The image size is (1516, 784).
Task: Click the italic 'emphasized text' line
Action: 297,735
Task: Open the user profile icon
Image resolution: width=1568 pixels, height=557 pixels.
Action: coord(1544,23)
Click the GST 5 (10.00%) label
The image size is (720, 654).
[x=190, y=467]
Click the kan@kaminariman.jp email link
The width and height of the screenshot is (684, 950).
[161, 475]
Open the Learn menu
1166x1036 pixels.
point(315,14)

________________

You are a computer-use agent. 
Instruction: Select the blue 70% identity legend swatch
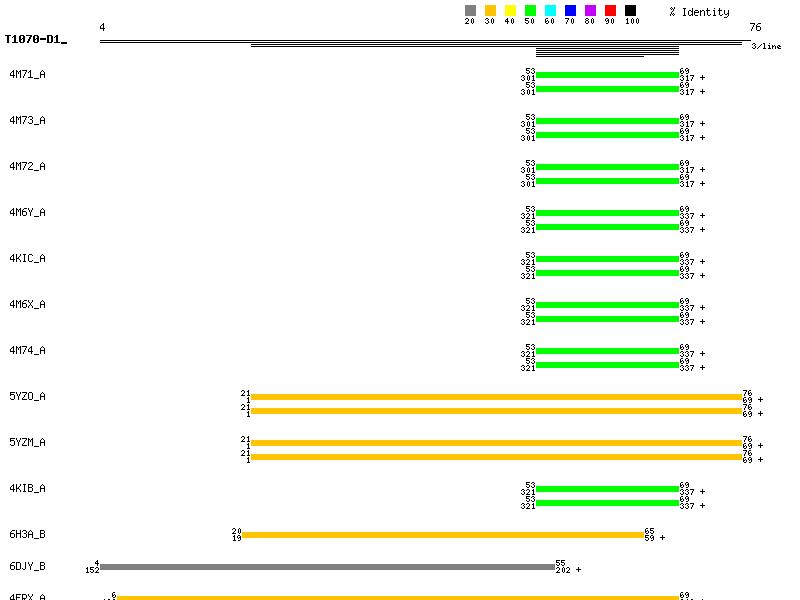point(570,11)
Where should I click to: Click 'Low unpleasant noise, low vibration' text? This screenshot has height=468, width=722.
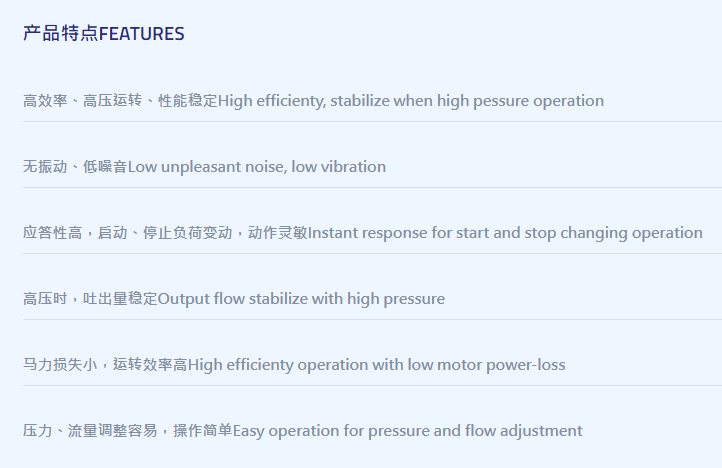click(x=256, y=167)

________________

The answer must be every line from the entries above that holds the string "Open".

Task: Open the user profile icon
Open the Learn menu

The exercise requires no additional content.